2) Put it into short term instruments. Yield right now is low so you would be running negative on the cash flow. BUT, if inflation returns and/or interest rates spike you could be yielding more on short term money than the 5% your paying. Not a bad strategy.
3) I suggest spreading into several asset classes weighted mostly to commodities. How long do you think oil will be below $50 per barrel when the many producers require $75+ to break even? You can diversify your money using ETF's. I would avoid buying stocks in oil producers or gold miners, etc. Too much risk of something happening to a single company. Concentrate on the physical commodity, not the producer. Look at oil, gold and other metals, grains, soft commodities such as sugar, cocoa.

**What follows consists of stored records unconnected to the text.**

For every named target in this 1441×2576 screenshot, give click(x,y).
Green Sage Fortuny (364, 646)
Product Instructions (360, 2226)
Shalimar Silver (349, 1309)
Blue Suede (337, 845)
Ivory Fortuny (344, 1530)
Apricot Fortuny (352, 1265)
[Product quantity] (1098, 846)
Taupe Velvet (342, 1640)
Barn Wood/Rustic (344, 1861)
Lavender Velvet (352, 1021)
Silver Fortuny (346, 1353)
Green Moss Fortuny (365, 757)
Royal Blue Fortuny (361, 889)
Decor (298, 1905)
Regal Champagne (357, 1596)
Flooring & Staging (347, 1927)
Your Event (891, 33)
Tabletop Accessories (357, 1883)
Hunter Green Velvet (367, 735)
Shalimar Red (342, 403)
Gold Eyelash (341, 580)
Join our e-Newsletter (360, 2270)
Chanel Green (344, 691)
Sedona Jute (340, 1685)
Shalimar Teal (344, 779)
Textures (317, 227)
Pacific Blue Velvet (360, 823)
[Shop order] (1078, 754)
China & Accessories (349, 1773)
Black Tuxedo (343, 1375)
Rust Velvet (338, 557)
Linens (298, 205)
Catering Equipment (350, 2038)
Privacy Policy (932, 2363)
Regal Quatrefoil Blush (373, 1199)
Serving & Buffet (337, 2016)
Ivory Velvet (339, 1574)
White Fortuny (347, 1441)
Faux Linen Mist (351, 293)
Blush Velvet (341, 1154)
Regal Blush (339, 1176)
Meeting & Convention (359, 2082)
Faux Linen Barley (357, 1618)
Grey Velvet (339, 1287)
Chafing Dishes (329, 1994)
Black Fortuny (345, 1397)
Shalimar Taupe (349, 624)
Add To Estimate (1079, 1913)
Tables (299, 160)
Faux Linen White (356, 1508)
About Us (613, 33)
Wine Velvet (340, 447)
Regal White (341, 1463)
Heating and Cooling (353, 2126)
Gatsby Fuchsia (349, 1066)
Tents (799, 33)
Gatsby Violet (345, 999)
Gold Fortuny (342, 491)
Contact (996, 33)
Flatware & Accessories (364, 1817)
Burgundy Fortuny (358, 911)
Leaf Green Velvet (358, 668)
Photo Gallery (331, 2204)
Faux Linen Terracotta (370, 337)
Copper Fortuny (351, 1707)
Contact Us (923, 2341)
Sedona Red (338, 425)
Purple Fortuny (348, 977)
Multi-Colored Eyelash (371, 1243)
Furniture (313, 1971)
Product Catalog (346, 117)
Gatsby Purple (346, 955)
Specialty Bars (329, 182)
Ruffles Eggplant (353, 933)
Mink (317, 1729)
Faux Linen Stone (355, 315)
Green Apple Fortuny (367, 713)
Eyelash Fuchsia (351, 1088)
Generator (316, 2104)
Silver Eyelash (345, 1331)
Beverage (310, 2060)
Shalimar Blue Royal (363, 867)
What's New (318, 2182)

What is the worst that can happen? These commodities may decline but how far? Some are near 10 year lows, can they really go down much further? Remember, this is real stuff. Stuff we use every day, not some peice of paper that is supposed to represent a percentage ownwership in some company. You can't eat paper but you do eat corn, you do drive a car, etc. Now don't get the impression that I am some commodity nut like Jim Rogers. I woul never suggest going " all-in " on anything. But adding a portfolio of real, hard assets to your holdings will stand you well over time. Heck, you can even look at real estate as a real asset, just make sure your not overpaying for it.